- SREB’s report to a legislative task force examined funding mechanisms and governance methods for career and technical education systems in six similar or contiguous states.
- SREB President Stephen Pruitt said Kentucky lawmakers should determine how the state’s CTE system should be governed before setting funding parameters.
By Mike Marsee
A new report from the Southern Regional Education Board (SREB) has concluded that if Kentucky’s career and technical education system is to be rebuilt, it’s important that it be built with a systemic approach.
The report, which examined funding mechanisms and governance methods for career and technical education (CTE) systems in six states, was presented to the Kentucky General Assembly’s CTE task force at its Sept. 11 meeting in Frankfort.
SREB President and former Kentucky Education Commissioner Stephen Pruitt said it is important that any major changes to Kentucky’s system be done with a clear vision of what the workforce should look like in the future.
“Make sure all your systems have this unified vision of what you want your workforce to be, and then how do you get there,” Pruitt said.
Pruitt said it is important that career and technical education strike a balance between what employers need today and what they will need in the future. He noted that a growing number of jobs will be lost to automation, saying that by 2030 there is the potential for 720,000 unemployable adults living in Kentucky, many of whom are currently employed but will see their jobs disappear in the coming years.
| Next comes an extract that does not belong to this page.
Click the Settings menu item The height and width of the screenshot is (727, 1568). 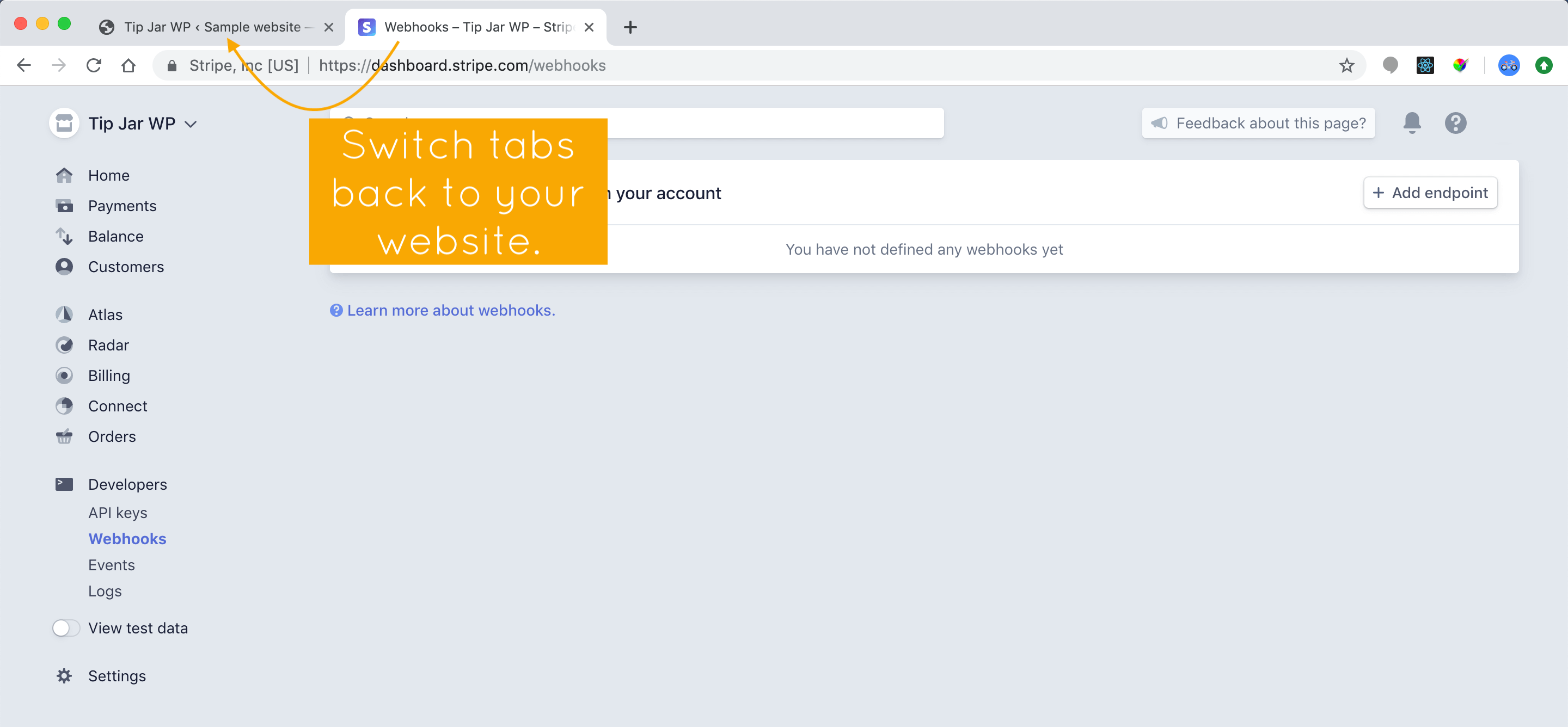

“If we don’t have a pretty good picture of what we want the workforce to be in Kentucky, we’re going to have a pretty big problem by 2030,” he said. “The curve is really high, and we’re right at the base of it.”
The states chosen for the report – Arkansas, Indiana, Ohio, Oklahoma, South Carolina and West Virginia – were chosen because they are either states of similar makeup or states contiguous to Kentucky. Pruitt said there are aspect of each state’s system that should be considered if legislators attempt to create a new funding mechanism, but he told the panel that it is difficult to compare Kentucky’s system to systems in those or any other states because Kentucky is the only state that has a state-centered CTE program through area technical centers. A common thread with the CTE systems of each of the states in the report is that they are all regionally coordinated and governed.
Debra Lamothe, an SREB school improvement leadership coach who co-authored the report, said CTE leaders in many states also partner with their local workforce development regions in making decisions about their programs and what they will offer.
“They can be partners in making these decisions as opposed to being the recipients of your decisions,” Lamothe said.
Those things are happening in Kentucky as well. David Horseman, associate commissioner in the Kentucky Department of Education’s Office of Career and Technical Education and Student Transition, noted that Kentucky has been working toward a more regional approach to CTE that includes several academies in which districts are working together through interlocal agreements. He also said there is a growing number of CTE consortiums that include business and industry partners.
Pruitt said Kentucky has opportunities that are as good as or better than the 16 states served by SREB because of the state’s level of legislative engagement and its data system that can track students from the classroom to the workforce.
He told the nine-member task force – which includes eight legislators and one representative from the Education Professional Standards Board – that it should determine how the state’s CTE system should be governed before setting funding parameters.
He also said the panel should:
- Determine what Kentucky’s workforce will look like at least as far out as 2035;
- Establish goals for those who complete CTE programs;
- Identify the criteria for high-quality CTE programs; and
- Address access and equity within the funding model.
The task force is scheduled to meet again Oct. 2 and may hold one more meeting after that. It is expected to make recommendations prior to the legislature’s 2020 biennial budget session.